Art runs in Touheeds family. Apart from making the effigies, the family takes up assignments of making theme decoration for different occasions and festivals, religious or otherwise, whether it is in villages or five-star hotels in cities. “Art has no religion or boundary,” says Touheed, “for me, it is the creativity that matters.”

“Although our main earnings come from decorations, I continue with the effigy making for Dussehra, not just for making money but because this is what gives me ‘recognition’ and more than that I want to keep alive our traditional art,” he adds.

Vijay and Suman from Chittorgarh were ironsmiths as most families from this part of Rajasthan are. These people have been traditionally travelling from one place to another to sell their wares. But with most people preferring factory-made products these days, there are not many takers for the rustic iron products that they used to make. The couple decided to shift to the next best thing available — using colours.

So for past several years, this Rajput couple and other members of their family have been into the business of painted pottery, lamps, flower pots, diyas and idols of different gods and goddesses in a riot of colours and selling them on roadsides in Delhi.

“We get clay idols from West Bengal and paint them with colours from Rajasthan,” says Vijay.

It is during the festival season, starting from Janmashtami and Ganesh Chaturthi till Diwali, that they do good business. For Suman and Vijay, who never tire of saying that they are from the land of Maharana Pratap, painting these pieces of art has now become a permanent business.
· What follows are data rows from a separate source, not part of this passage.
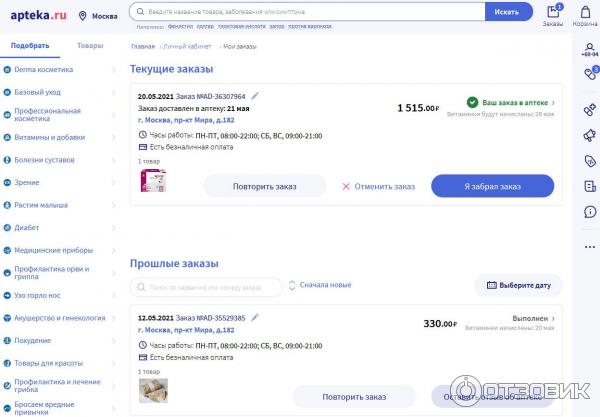600x417 pixels.
Task: Click the pencil edit icon beside order AD-36307964
Action: coord(255,95)
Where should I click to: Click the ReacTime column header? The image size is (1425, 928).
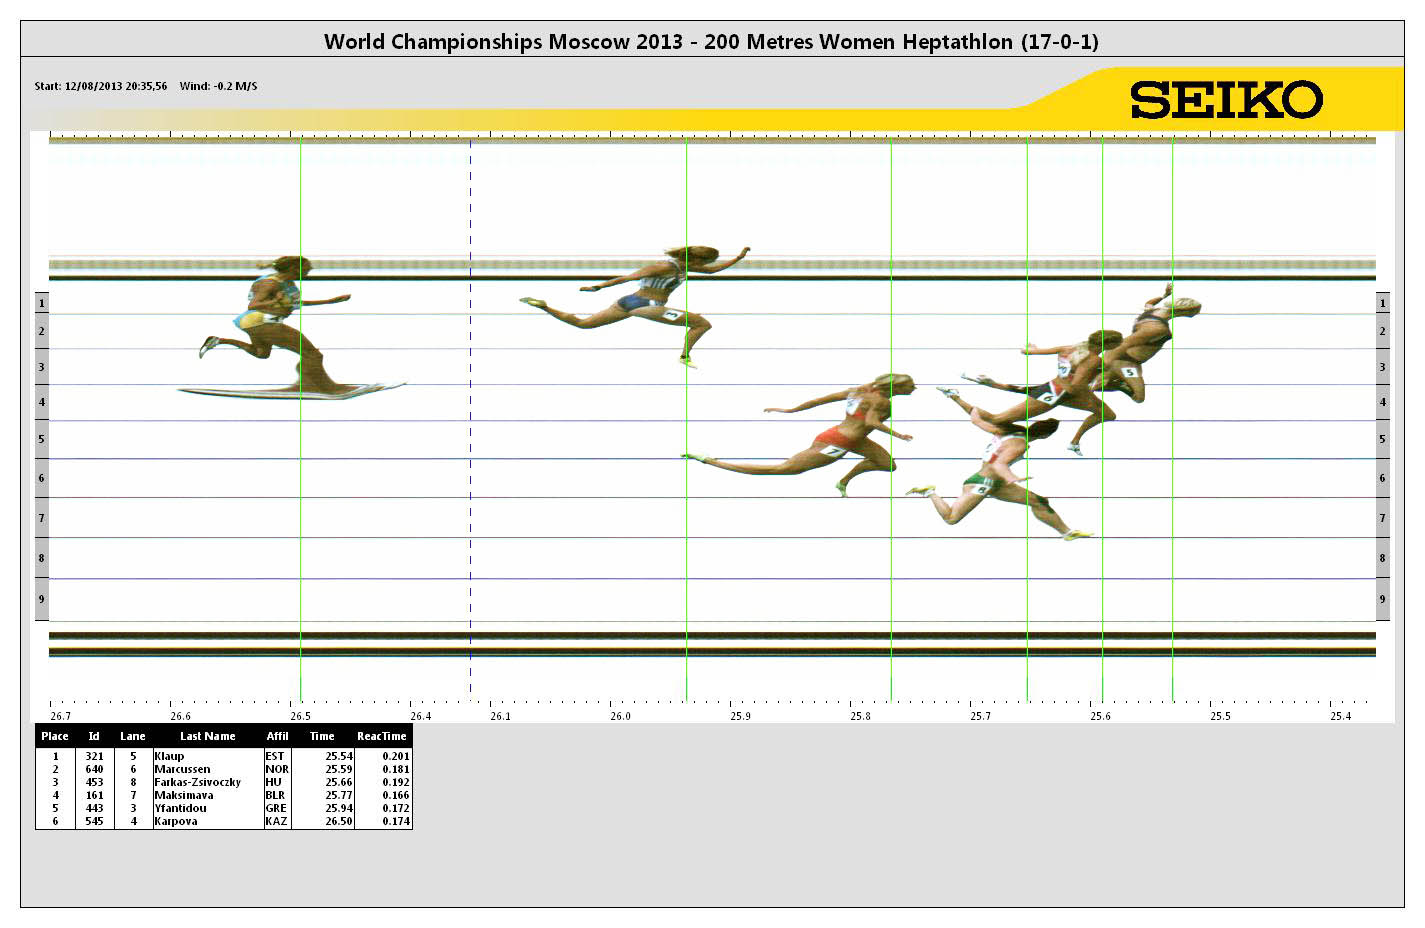pyautogui.click(x=381, y=736)
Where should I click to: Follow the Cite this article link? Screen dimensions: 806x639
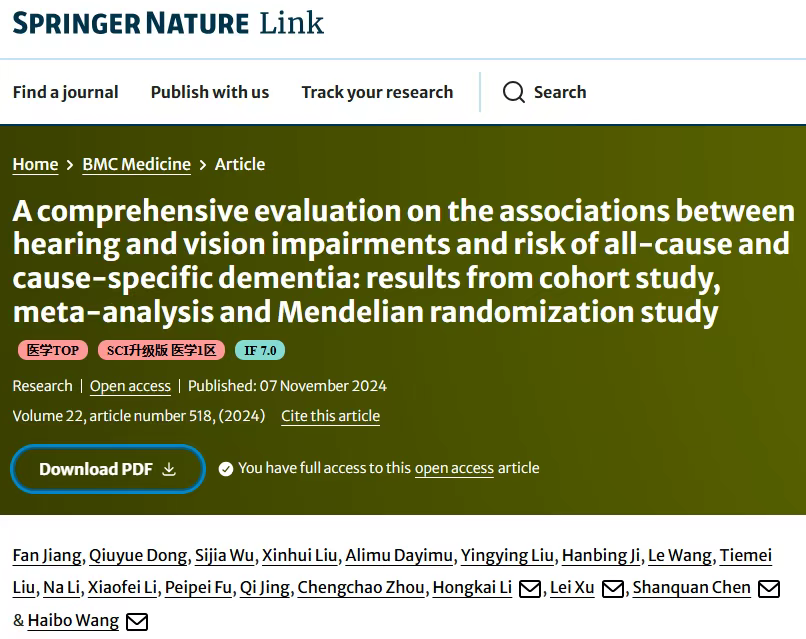point(331,416)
“We don’t have to roam from one place to another now and though we travel to and from Rajasthan a number of times in a year, we are more or less settled now,” says the couple.

Not very far from this couple’s stall were a few women selling goddess idols. One of them, Poonam, said, “We neither make these idols nor colour them. We get these readymade idols from villages near Meerut and sell them in Delhi.”

Poonam is not the only one. There are many like her who sell these colourful idols on the roadside during this time of the year. She says, “For us, it is a temporary business that lasts for a fortnight or so but we are able to earn some money.”

For Poonam it might be business but it is during this time that creative traditional art and craft of rural India, in the form of idols, lamps or diyas and other products, find their way to the streets and pavements of Delhi.